Kilka godzin później usiadła przed komputerem i zaczęła tworzyć plakat: „Babcia potrzebna od zaraz!?”. – Postanowiłam zaopiekować się wnuczką, a przy okazji – innymi dziećmi – mówi Ania. – Razem z kilkoma babciami zorganizujemy dla nich zajęcia. Dylemat, przed którym stanął mój syn, ma wielu rodziców, bo albo babcia daleko, albo pracuje, albo już jej nie ma. Na dodatek w czasie pandemii wiele osób wykorzystało urlopy, więc w te wakacje możliwości opieki nad dzieckiem mogą mieć jeszcze bardziej ograniczone.
Ania do pomocy ma dziesięć babć, dla których co czwartek w swojej Pracowni Artystycznej „Eduza” prowadzi zajęcia.
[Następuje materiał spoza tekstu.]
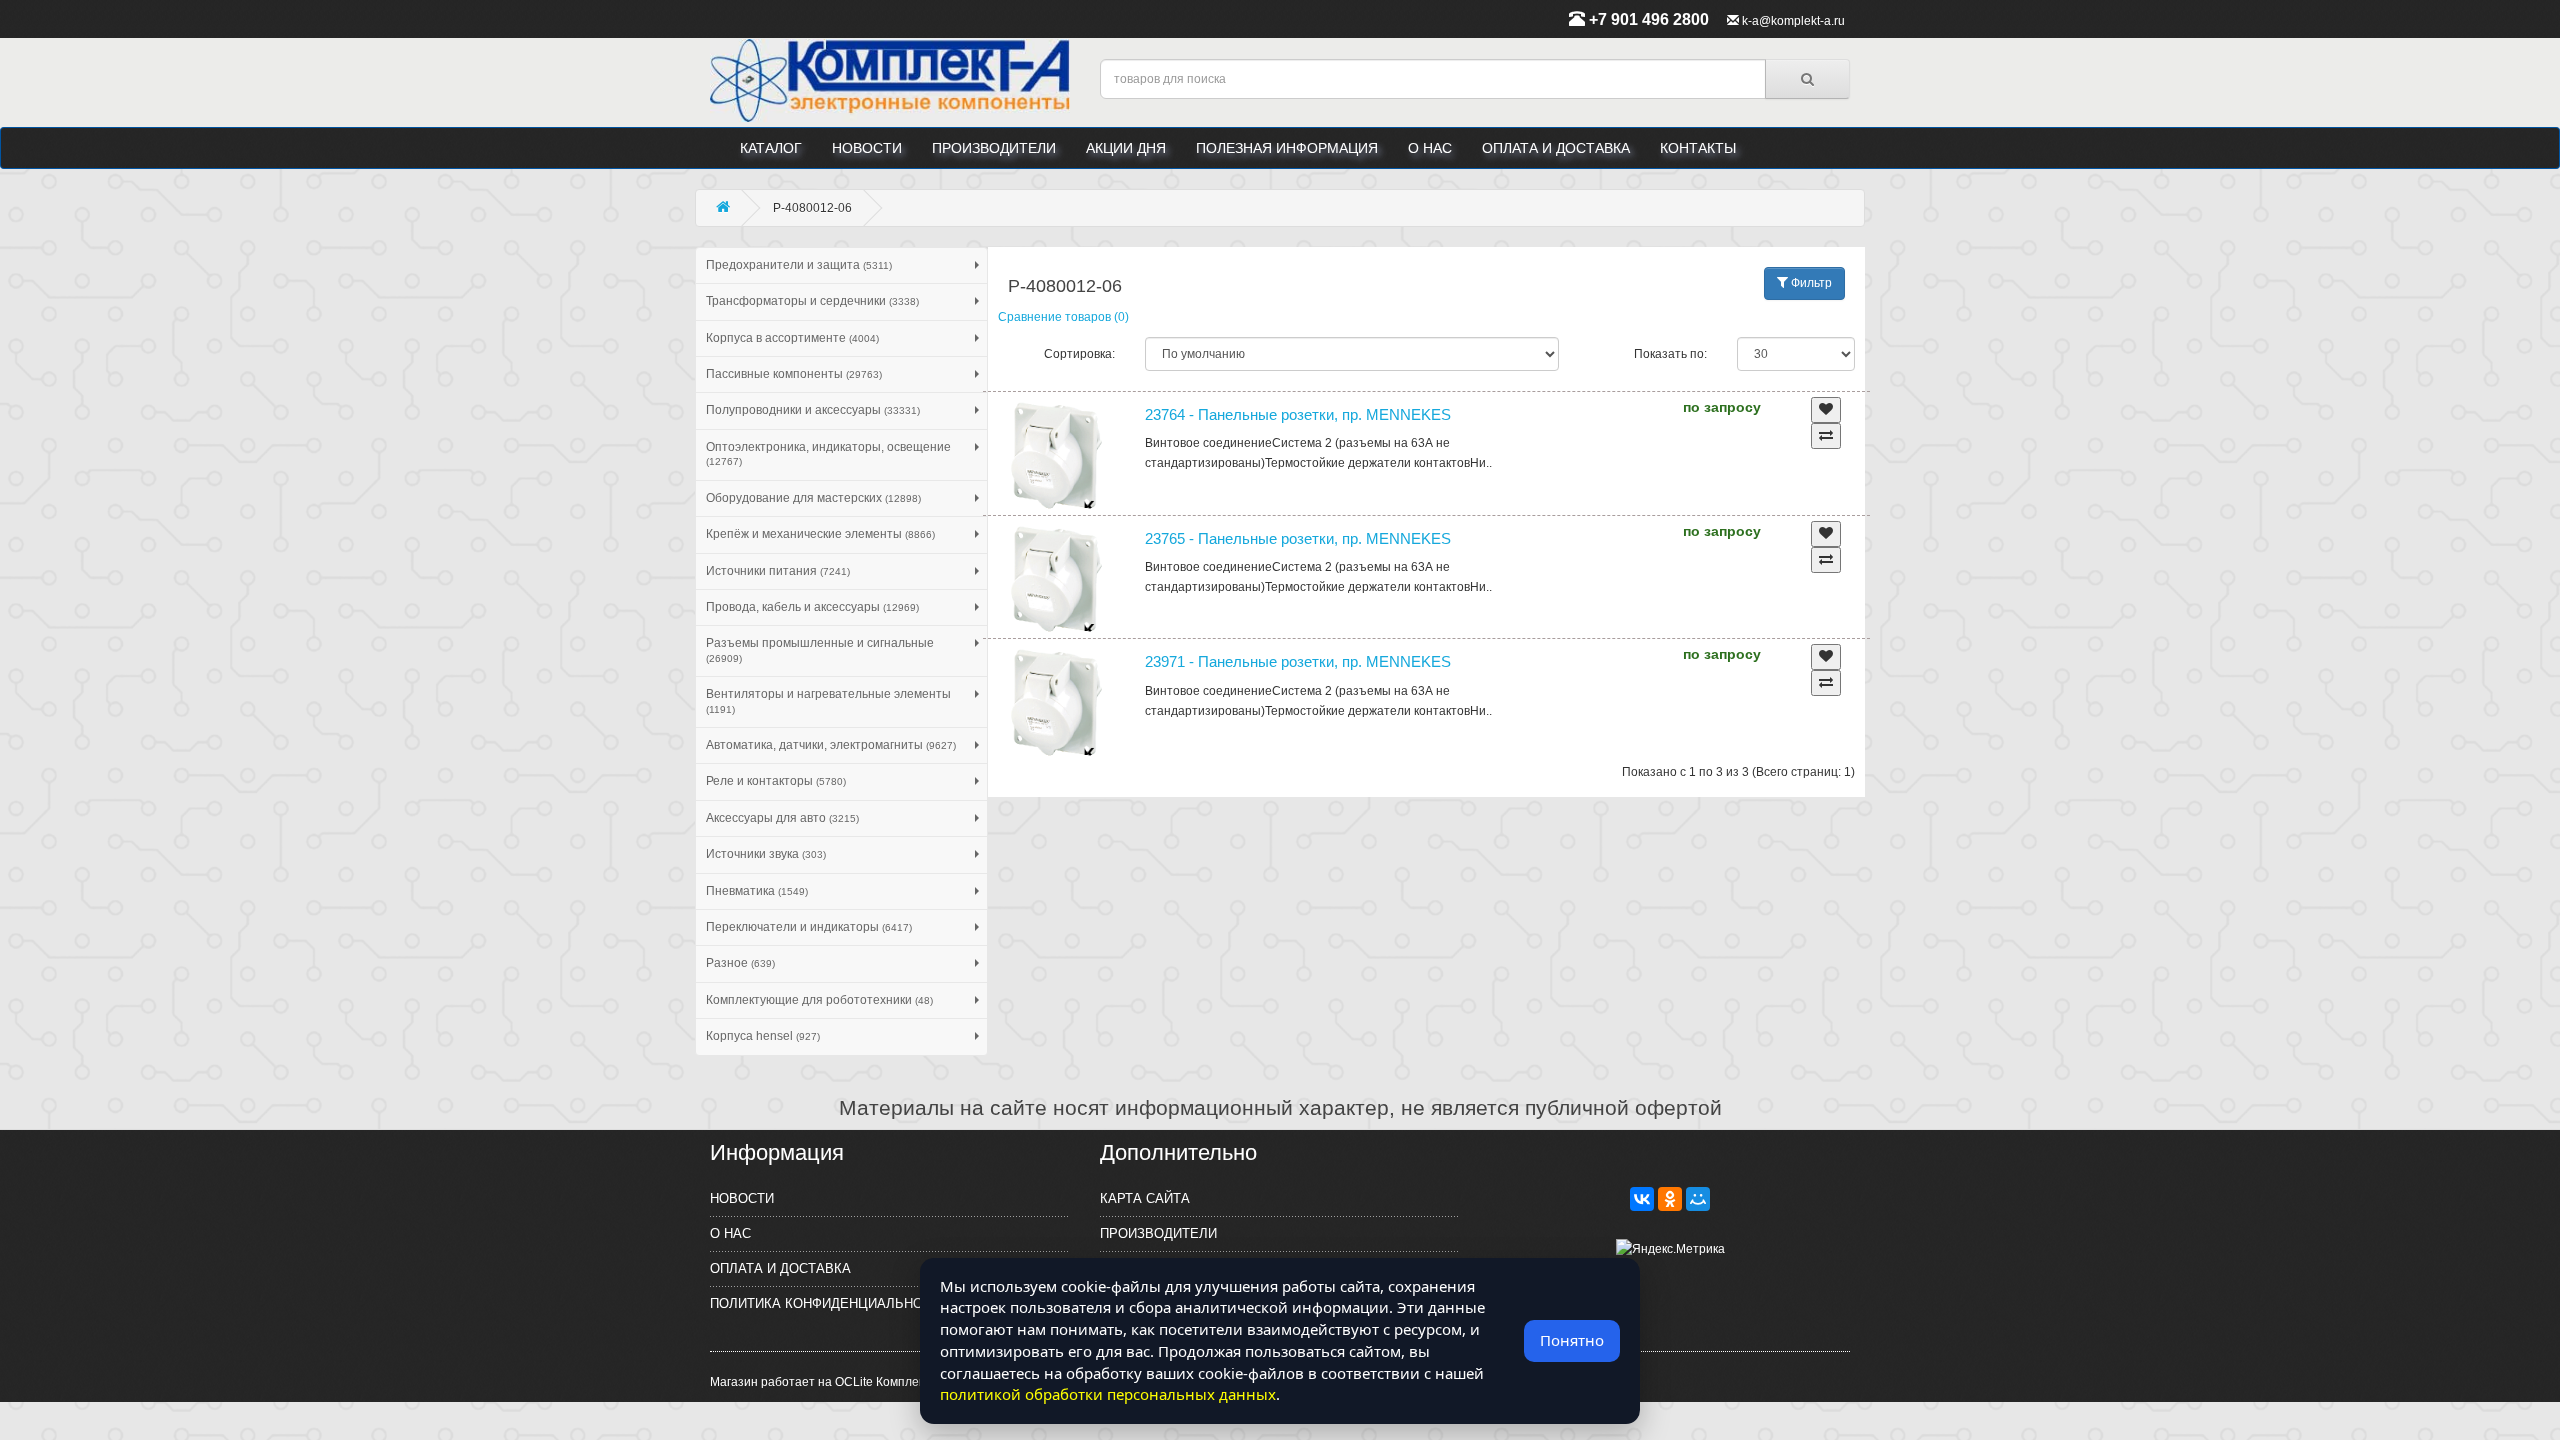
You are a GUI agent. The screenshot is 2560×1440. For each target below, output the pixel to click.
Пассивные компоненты (794, 374)
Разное (740, 963)
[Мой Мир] (1698, 1199)
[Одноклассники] (1670, 1199)
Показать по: (1670, 354)
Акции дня (1126, 148)
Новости (867, 148)
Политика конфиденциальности (829, 1303)
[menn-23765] (1057, 580)
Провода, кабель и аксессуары (812, 607)
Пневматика (757, 891)
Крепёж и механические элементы (820, 534)
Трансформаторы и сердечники (812, 301)
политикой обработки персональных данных (1108, 1394)
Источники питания (778, 571)
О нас (1430, 148)
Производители (994, 148)
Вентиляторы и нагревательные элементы (828, 700)
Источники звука (766, 854)
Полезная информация (1287, 148)
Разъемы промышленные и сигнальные (820, 649)
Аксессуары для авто (782, 818)
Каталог (771, 148)
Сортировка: (1079, 354)
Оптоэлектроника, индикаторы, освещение (828, 453)
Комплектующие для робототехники (819, 1000)
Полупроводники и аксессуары (813, 410)
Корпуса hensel (763, 1036)
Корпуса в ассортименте (792, 338)
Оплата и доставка (1556, 148)
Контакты (1698, 148)
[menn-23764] (1057, 456)
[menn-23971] (1057, 703)
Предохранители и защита (799, 265)
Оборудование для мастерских (813, 498)
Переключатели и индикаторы (809, 927)
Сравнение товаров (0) (1063, 317)
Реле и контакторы (776, 781)
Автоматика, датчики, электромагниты (831, 745)
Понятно (1572, 1340)
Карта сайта (1145, 1198)
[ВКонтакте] (1642, 1199)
Większość to wyszkolone animatorki społeczne. – Pracowałam kiedyś na uniwersytecie trzeciego wieku i tam się poznałyśmy. Do dziś spotykamy się regularnie – opowiada. – Na Messengerze założyłam grupę Eduza Silver Club i jak tylko plakat dotyczący wakacyjnego babciowania był gotowy, wysłałam go dziewczynom. Reakcja była taka jak zawsze: rzucam temat, one w to wchodzą.
Genia, 62 lata: – W pandemii odczułam pustkę. Potrzebuję odskoczni, a bardzo lubię pracę z dziećmi i umiem zająć im czas. Ostatnio pomagałam Ani na warsztatach dla maluchów i bardzo mi się podobało.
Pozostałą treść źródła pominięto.